Leading Others Over A Cliff—and Better Alternatives
Everyone knows about the lemmings, the small Scandinavian rodents who migrate en masse and sometimes go over cliffs together to their deaths. According to Wikipedia, they behave that way when their population density gets too high and their biological urges force them to move on to a new habitat. They are able to swim, and they do not intentionally commit suicide by going over the cliffs. It just makes a big difference what awaits at the bottom of the cliff, whether rocks or seas. They are not the rodent versions of Thelma and Louise. They just have to migrate, even if it means going over a cliff to seek survival.
American society—and especially higher education—is facing a thing called “the demographic cliff” in 2026, and leaders in all sectors need to prepare their organizations for it. Japan already plunged over such a cliff years ago, and the entire developed world, including one-child China, faces a serious decline in birth rates. America kept a pretty healthy birth rate for a long time, but the Great Recession that began in 2007 led to a 15% decline in births in 2008. That smaller cohort of babies turns 18 in 2026, and so, colleges will face a 15% decline in freshmen in 2026 (even taking immigration into account). In the Northeastern United States, that number will decline by a whopping 40%! And that’s not all (as the TV bargain hawkers are wont to say). The prestigious selective schools will not drop in enrollment at all, as they will just accept, say, 10% of their applicants instead of 8%. Regional state universities and small-endowment private schools will suffer enrollment declines that could possibly put them out of business or reduce them to boutique versions of their current state.
And not only that—the birthrate never recovered. Colleges will face a long chain of small freshman cohorts that shows no signs of ending. They should take no comfort in the fact that they will not go over the cliff alone. Public schools have already greeted the smaller cohorts for over a decade, and EVERY INSTITUTION IN AMERICAN SOCIETY will eventually feel the demographic crunch, perhaps at the rocky bottom of the cliff.

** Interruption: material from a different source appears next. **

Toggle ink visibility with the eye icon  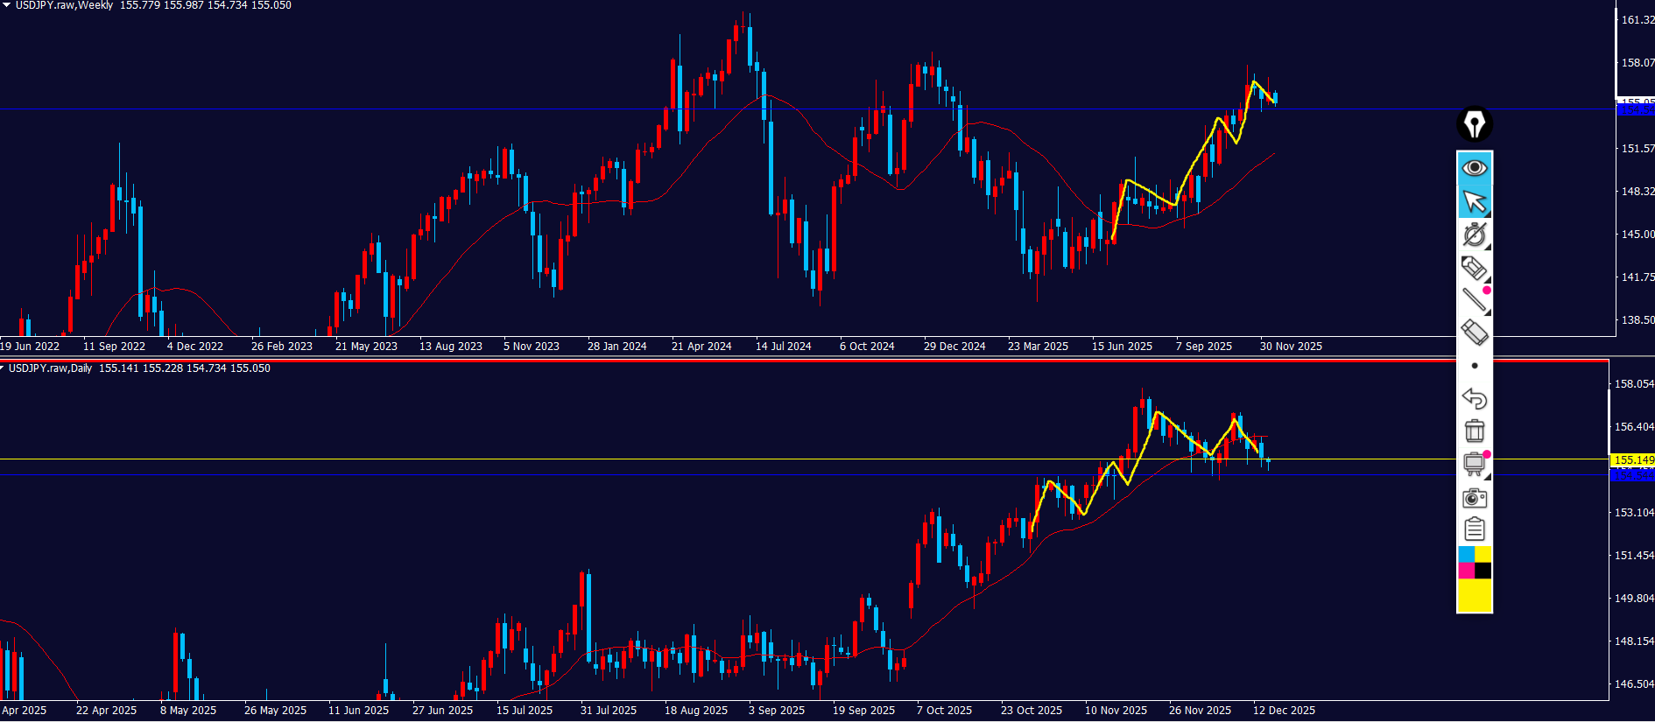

So how should organizational leaders plan to lead their institutions over the cliff? I once went over a dam in a canoe with my brother, and I remember the exact point when I realized that, try as we might, there was no way we were going to avoid going over the dam. I wound up in the hospital getting stitches in my face. I have the scars to prove it and remember it every time I look in the mirror.
So I know a little about going over a waterfall, and I can tell you that it is better than going over a cliff. So Principle #1 for leading an organization over a cliff counsels leaders to prepare mentally for the event. At Northwest University, we have rebranded the cliff as a waterfall. You can’t survive going over a cliff, but going over a waterfall can offer quite an exciting adventure. Approaching a fall with the wrong attitude and mindset will guarantee disaster. I believe in seeing life as an adventure, and we’ve got a doozy coming!
Great adventures require careful preparation. In planning a whitewater rafting trip, you want to be sure to maximize the buoyancy of your vessel (Principle #2), choose protective gear (Principle #3), and train your team (Principle #4) on what to do when the raft goes over the edge. Colleges facing the “demographic waterfall,” must choose new sources of revenue and students and programs and services to provide buoyancy when the things they have always done can no longer provide the same institutional resources. As readers learn about new programs and emphases at Northwest University in the next five years, they might imagine the word “buoyancy” written on every one of them. Protective gear includes helmets and pads on a whitewater adventure, but in an organization, one form of protection for demographic decline involves building strong financial reserves while times remain good (think Joseph and the Seven Fat Cows). That requires more than fundraising. Careful, sternly determined budgeting will ensure that financial resources do not get wasted on ineffective, inefficient, or unnecessary programs and procedures. Technology upgrades can form an important part of increasing efficiency.
Most importantly, leaders facing a cliff must carefully prepare their teams to enjoy the thrill of survival. At Northwest University, we place a great deal of importance on building a happy workplace environment. In any organization, a healthy community of workers offers vital protection in times of challenge. In the next five years, we will carefully explain how new programs and practices prepare us for a thriving future. We will keep providing training to our people so that they know how to use the tools and methods that will stabilize our vessel as we hit the rapids and then take the plunge of 2026.
Denying the problem guarantees a death plunge over a cliff. Preparing to take the fall offers excitement about a thrilling future. As a leader at Northwest, I want our people far more enthusiastic about our new technology and computer science majors and new healthcare programs and our Ready to Work program (the Career Readiness Initiative) and major new administrative upgrades and talented new teammates and an upcoming, thrilling fundraising campaign and other plans we will roll out over the next five years. I hope this reflection on what we plan to do about the “Demographic Waterfall” will stimulate other leaders to think about how to face inevitable challenges and lead their organizations over the cliff with confidence.